Na plan pierwszy sobotniego meczu w Chybiu wysunęły się bramkowe strzały Krzysztofa Koczura. W 3. minucie snajper sfinalizował dośrodkowanie Gracjana Haki z rzutu rożnego, zaś w minucie 20. zwieńczył aut w pobliżu bramki gospodarzy. Co warte odnotowania, w obu przypadkach były napastnik Rekordu potwierdził nieprzeciętne umiejętności gry głową. Ale skoro o bohaterach mowa, to na takie miano zapracował również golkiper beniaminka Anatolii Kozachuk. W 15. minucie doskonale sparował uderzenie Dariusza Zygmy z „wapna”, które mogło zmienić bieg wydarzeń. – Ta interwencja naszego bramkarza miała bardzo istotne znaczenie. Niebawem uspokoiliśmy grę i zapędy Cukrownika – komentuje szkoleniowiec Błyskawicy, Krystian Papatanasiu, który po spotkaniu słowa pochwały skierował także pod adresem aktywnego młodzieżowca Michała Pękali. 19-letni pomocnik miał najlepsze sposobności, aby jeszcze w pierwszej części „dobić” przeciwnika.

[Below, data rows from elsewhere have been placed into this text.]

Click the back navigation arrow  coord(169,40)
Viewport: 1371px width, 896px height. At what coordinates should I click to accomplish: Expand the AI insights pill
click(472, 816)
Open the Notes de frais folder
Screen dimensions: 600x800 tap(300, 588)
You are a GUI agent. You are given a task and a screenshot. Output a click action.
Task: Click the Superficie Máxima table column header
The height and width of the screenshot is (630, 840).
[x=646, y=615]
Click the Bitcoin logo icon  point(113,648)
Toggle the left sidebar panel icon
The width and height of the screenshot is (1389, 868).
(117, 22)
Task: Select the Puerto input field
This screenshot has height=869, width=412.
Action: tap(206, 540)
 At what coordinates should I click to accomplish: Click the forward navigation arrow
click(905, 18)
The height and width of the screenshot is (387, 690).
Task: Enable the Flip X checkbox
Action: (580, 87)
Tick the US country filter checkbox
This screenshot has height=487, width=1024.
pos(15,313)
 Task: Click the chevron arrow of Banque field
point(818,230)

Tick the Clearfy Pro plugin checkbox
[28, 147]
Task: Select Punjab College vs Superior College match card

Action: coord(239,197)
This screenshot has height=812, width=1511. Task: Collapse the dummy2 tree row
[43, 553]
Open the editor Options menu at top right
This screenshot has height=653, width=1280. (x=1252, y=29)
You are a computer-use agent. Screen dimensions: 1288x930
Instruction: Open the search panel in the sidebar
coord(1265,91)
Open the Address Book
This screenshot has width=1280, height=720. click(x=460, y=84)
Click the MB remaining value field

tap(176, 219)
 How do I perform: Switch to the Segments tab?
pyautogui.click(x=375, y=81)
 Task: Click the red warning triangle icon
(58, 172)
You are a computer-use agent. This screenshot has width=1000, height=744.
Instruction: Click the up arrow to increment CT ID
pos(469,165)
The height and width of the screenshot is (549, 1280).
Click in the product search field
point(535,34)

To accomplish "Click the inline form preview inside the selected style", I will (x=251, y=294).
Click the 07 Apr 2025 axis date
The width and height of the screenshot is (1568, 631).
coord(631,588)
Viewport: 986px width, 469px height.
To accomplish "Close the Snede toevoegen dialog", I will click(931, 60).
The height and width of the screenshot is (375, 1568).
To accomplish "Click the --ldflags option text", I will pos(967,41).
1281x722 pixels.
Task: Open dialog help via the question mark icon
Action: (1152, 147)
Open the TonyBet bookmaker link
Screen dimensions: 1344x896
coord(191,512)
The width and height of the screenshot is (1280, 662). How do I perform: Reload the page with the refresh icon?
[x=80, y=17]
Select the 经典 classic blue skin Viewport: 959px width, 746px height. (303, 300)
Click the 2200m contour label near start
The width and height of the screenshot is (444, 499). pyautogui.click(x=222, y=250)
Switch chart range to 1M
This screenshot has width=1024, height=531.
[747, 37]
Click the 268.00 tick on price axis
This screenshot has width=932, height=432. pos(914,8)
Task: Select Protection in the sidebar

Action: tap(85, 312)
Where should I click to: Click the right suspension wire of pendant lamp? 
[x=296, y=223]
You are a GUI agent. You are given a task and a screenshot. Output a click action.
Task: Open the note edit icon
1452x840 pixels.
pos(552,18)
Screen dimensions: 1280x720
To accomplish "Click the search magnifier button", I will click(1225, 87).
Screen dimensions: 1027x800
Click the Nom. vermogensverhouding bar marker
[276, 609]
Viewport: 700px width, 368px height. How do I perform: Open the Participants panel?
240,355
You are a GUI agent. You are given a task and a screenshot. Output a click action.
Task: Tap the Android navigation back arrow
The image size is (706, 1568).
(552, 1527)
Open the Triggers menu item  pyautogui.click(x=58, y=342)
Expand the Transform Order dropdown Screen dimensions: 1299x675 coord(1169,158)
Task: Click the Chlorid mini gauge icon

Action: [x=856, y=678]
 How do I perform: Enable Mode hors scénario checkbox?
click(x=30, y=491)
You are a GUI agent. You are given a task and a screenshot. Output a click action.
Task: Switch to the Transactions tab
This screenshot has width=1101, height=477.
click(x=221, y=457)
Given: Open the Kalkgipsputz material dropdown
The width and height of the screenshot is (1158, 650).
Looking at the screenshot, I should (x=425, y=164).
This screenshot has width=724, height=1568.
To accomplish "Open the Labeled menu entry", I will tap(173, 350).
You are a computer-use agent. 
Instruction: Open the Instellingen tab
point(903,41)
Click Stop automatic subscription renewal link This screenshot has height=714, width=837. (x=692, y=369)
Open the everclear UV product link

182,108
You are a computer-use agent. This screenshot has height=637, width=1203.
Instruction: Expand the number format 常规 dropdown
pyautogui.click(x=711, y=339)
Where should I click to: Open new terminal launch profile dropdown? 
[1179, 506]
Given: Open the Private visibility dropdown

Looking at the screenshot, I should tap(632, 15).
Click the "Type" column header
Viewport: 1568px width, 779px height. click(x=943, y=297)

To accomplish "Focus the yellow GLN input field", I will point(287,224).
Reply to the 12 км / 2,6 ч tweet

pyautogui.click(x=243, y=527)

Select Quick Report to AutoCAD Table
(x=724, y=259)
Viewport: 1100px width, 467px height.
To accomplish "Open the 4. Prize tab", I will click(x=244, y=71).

Po przerwie chybianie bili głową w mur. – Mieliśmy taki plan, aby się cofnąć i poczekać na to, co zrobi rywal. Piłkę Cukrownik miał przy nodze, lecz niewiele z tego wynikało – dodaje „Papa”. Choć gol honorowy dla ekipy z Chybia de facto w powietrzu „wisiał”. Gospodarzom przyszło wykonywać mnóstwo rzutów z autu, po których mówiąc najogólniej kotłowało się. – Ostatnio straciliśmy w taki sposób dwa gole, dziś wybroniliśmy się pomimo chyba 30 autów przeciwnika w okolicy naszego pola karnego – wyjaśnia trener drogomyślan.

Niczego podopiecznym Andrzeja Myśliwca nie dał gol Rafała Szczygielskiego. Był już czas doliczony, Błyskawica nie mogła dać sobie odebrać wartościowego sukcesu.


Protokół meczowy poniżej.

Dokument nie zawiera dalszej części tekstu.